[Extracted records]
- - -
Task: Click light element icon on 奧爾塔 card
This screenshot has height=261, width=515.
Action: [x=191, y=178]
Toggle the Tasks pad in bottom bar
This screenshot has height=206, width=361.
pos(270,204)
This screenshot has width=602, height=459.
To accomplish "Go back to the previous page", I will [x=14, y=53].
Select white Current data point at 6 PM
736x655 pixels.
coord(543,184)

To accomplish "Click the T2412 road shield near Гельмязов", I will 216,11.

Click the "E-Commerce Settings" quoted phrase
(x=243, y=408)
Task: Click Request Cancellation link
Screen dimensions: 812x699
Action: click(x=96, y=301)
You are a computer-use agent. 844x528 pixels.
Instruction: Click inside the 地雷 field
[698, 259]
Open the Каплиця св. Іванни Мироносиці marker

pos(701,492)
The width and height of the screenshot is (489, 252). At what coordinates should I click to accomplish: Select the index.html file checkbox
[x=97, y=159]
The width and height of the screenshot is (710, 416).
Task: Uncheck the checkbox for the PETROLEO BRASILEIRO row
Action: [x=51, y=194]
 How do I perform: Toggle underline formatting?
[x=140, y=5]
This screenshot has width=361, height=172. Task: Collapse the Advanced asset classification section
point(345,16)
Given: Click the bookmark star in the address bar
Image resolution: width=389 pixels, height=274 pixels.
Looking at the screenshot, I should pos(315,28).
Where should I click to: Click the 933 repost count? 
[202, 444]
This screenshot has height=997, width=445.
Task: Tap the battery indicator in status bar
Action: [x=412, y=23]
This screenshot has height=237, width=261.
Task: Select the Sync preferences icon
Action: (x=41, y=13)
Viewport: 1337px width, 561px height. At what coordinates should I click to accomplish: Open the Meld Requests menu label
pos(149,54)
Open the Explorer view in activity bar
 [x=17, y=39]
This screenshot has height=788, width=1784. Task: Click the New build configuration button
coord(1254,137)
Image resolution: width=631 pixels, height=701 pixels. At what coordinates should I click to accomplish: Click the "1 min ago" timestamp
- - -
[TASK DIRECTIONS] Only the lines from the one with "This screenshot has height=788, width=1784." through the last line above should be restated, word for word.

[THE COMPLETED TASK]
This screenshot has height=788, width=1784. Task: Click the New build configuration button
coord(1254,137)
Image resolution: width=631 pixels, height=701 pixels. At what coordinates should I click to accomplish: Click the "1 min ago" timestamp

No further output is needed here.